* [Задания для работы]
1 > Умножьте на 1,15 все числа в ответах (это координаты) в строках набора данных, начиная со строки с «Where should I» и заканчивая строкой с «[x=138, y=26]» включительно, и округлите их до целых, половины округляйте вверх. Выведите только эти строки целиком, вместе с запросами, числа в которых оставьте без изменений.
2 > Продолжите фрагмент о божествах гуннского пантеона, начав сразу после его последнего предложения.

* [Предоставленный фрагмент]
□ □ □
Албанский клирик прямо не называет в гуннском пантеоне главную фигуру, но упоминает двух особо почитаемых богов — Куара, бога «молний и эфирных огней» и Тенгри-хана, «чудовищного громадного героя», «дикого исполина». Последнего автор жития именует на иранский манер Аспендиатом (среднеперс. «созданный святым (духом)») нигде, впрочем, не упоминая, что этим именем его называют и гунны.

 

В имени Куар, как уже отметил В. Хеннинг, очевидно среднеперсидское xwar «солнце». Поклонение богу-солнцу в скифо-сарматской и сармато-аланской среде хорошо известно. Унаследованный гуннами на Кавказе, бог Куар вероятно оставался богом местного иранского населения, а в пантеоне самих гуннов его образ слился с образом «громовержца» Тенгри-хана. Во всяком случае, все дальнейшие упоминания Тенгри-хана (Аспедиата) в тексте жития выделяют его культ как главное зло, с которым боролся христианский миссионер. Упоминаются два рода святилищ, где свершались обряды в честь Тенгрн-хана капища, т.е. языческие храмы, в которых установлены идолы (изображения Тенгри-хана?), н священные рощи, где самые высокие деревья олицетворяли Тенгри-хана. В жертву божеству приносили коней, которых закалывали в священных рощах. Затем их кровью окропляли землю под деревьями, головы и шкуры вешали на ветви, а туши сжигали на жертвенном огне. Жертвы сопровождались мольбами, обращенными к образу Тенгри-хана. Уничтожение священных деревьев, олицетворявших Тенгри-хана н сооружение из их стволов гигантского креста стало кульминацией миссионерской деятельности Исраэля, символом его победы над язычеством.
□ □ □
* [Строки набора данных]
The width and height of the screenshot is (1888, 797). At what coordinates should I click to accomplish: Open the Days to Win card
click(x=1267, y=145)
□ □ □
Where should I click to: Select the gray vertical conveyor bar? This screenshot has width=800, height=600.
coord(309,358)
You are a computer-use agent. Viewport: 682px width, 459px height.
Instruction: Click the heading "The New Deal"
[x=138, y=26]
□ □ □
* [Ответы на задания]
1 >
Where should I click to: Select the gray vertical conveyor bar? This screenshot has width=800, height=600.
coord(355,412)
You are a computer-use agent. Viewport: 682px width, 459px height.
Instruction: Click the heading "The New Deal"
[x=159, y=30]

2 >
 

Культ Тенгри-хана, владыки Верхнего мира, сопровождаемый поклонениями его символам и ипостасям — солнцу (Куар), луне, «громам небесным», высоким деревьям, «кумирам» — и был центральным культом в царстве Алп Илитвера. Этот культ до деталей совпадает с тем, что известно о поклонении Тенгри (Небу) у древнетюркских племён Центральной Азии и Сибири. Также как кавказские гунны, тюрки VI-VIII вв. совершали регулярные жертвоприношения Небу в

(86/87)

священных горных лесах и «пещере предков». Вместе с Небом почитались небесные светила — солнце и луна. А Махмуд Кашгарский, правоверный мусульманин XI века, сокрушался о тюрках — «неверных», которые словом «Тенгри» называют «большие деревья». Этнографические свидетельства подтверждают и обряд сожжения туш жертвенных животных.

 

Наряду с Тенгри-ханом, в «царстве гуннов» почиталось, по словам христианского наблюдателя, женское божество, которое автор жития, не чуждый классической образованности, именует Афродитой. Не вызывает сомнений связь гуннской богини с древнетюркской Умай.

 

Особо упоминаются как объекты почитания гуннами вода и земля, т.е. божества (божество) Среднего мира. Отмечается даже особый разряд гуннских «колдунов», «призывающих» землю. В сущности, речь ведётся о древнетюркском культе «священной Земли-Воды» с его «гимнами Земле», о которых пишет Феофилакт Симокатта.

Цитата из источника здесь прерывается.